> REQUEST
Can you rewrite the records from the line with "Toggle the Clone or download dropdown" through the end of the records, replacing "dropdown" with "menu" and changing nothing else? Leave the pictures out of your answer.
***** GIVEN INFORMATION *****
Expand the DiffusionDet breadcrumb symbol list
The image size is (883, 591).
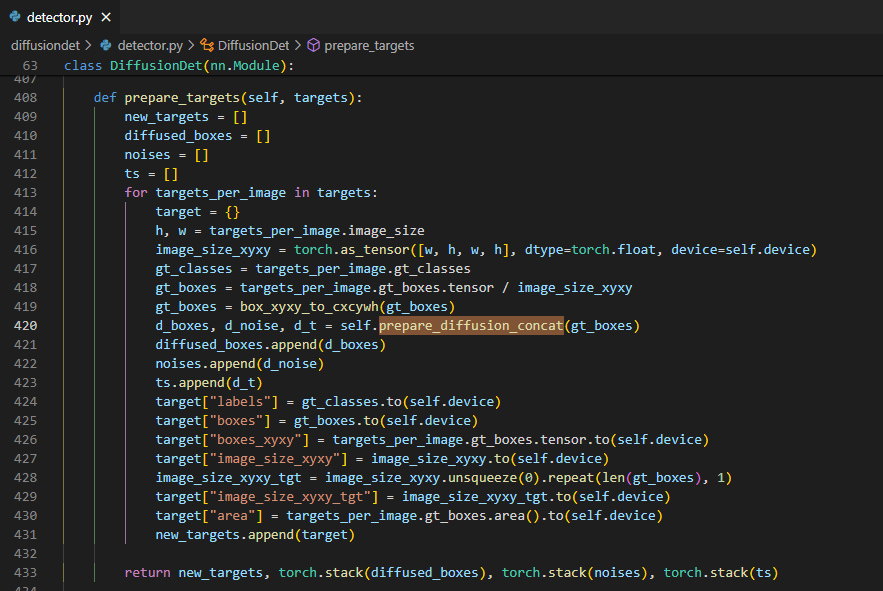(254, 45)
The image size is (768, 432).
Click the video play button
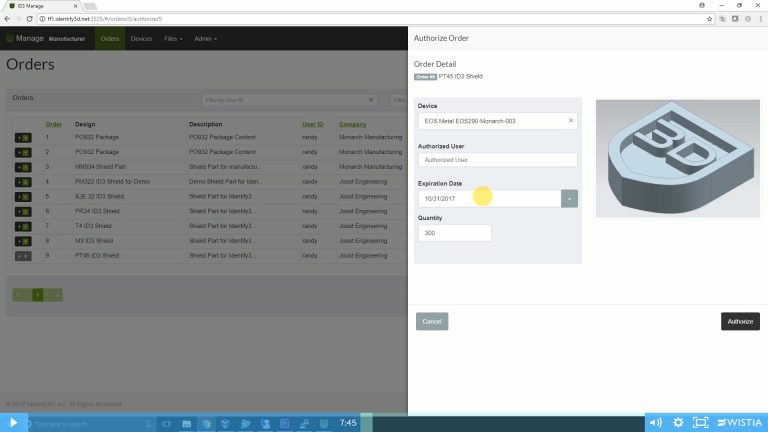[14, 422]
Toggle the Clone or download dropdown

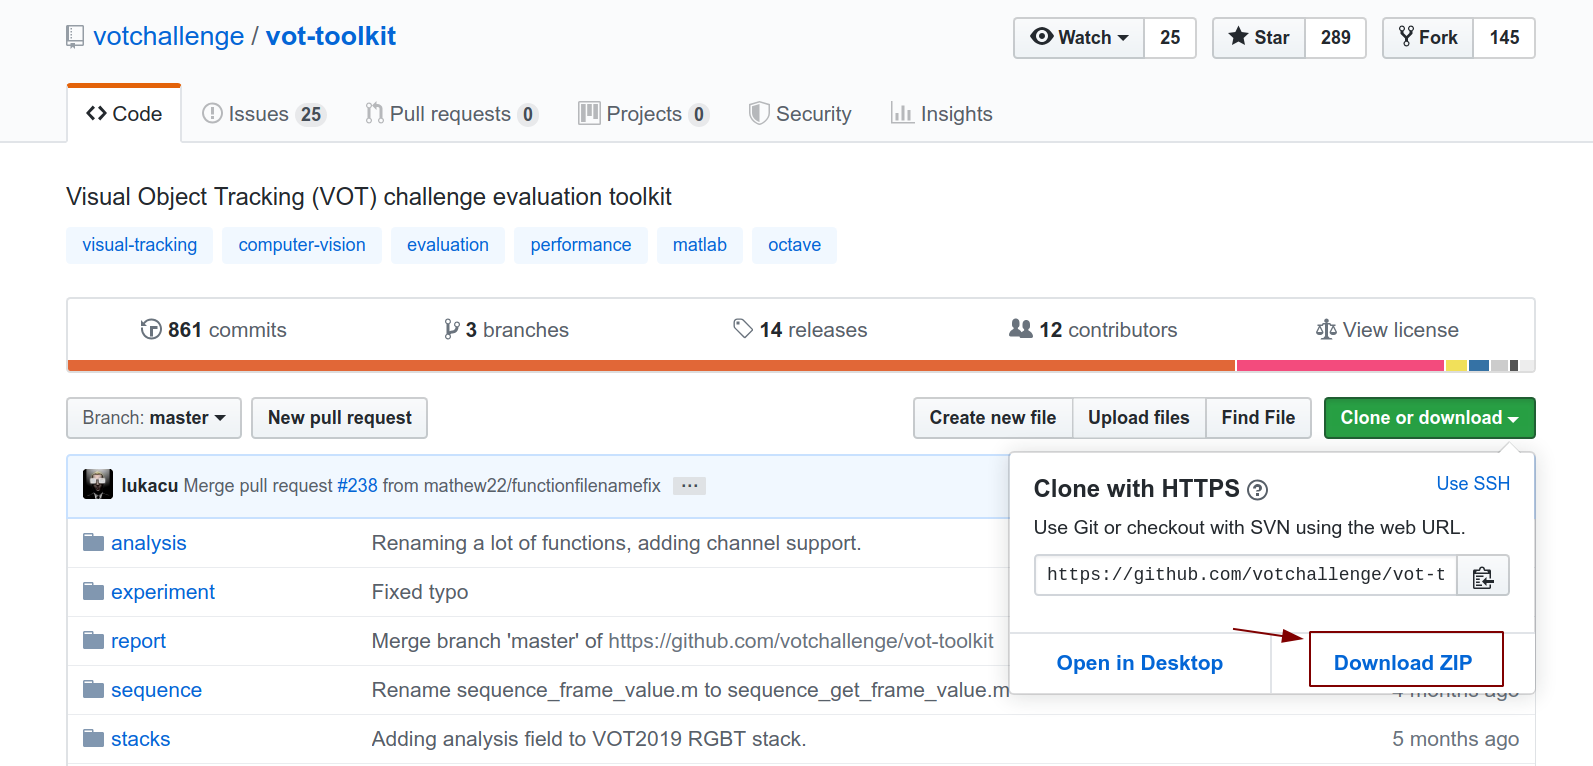(x=1429, y=418)
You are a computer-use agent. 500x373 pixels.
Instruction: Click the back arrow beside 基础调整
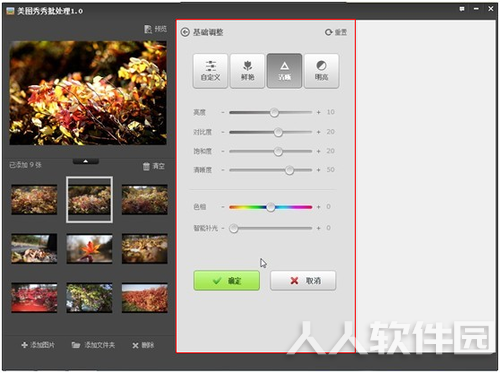coord(185,32)
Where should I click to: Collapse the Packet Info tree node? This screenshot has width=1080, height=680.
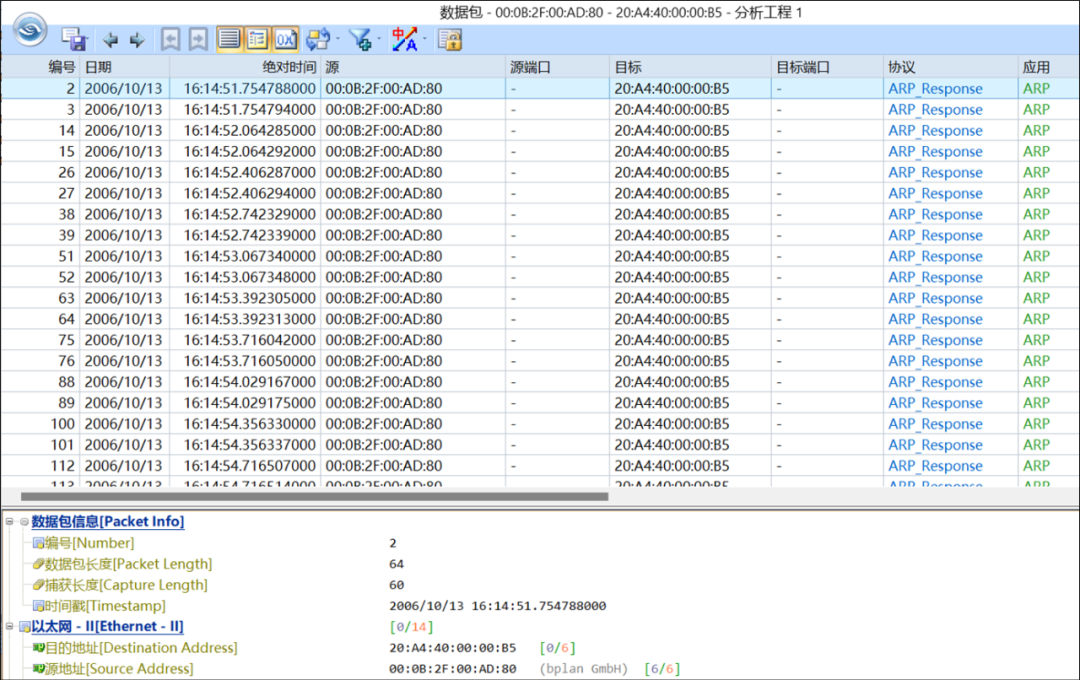point(9,522)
*****
> ANSWER IN FULL
Toggle the Clone or download menu

(x=1429, y=418)
You are a computer-use agent. 500x373 pixels.
Instruction: Click the back arrow beside 基础调整
coord(185,32)
Where should I click to: Collapse the Packet Info tree node? This screenshot has width=1080, height=680.
point(9,522)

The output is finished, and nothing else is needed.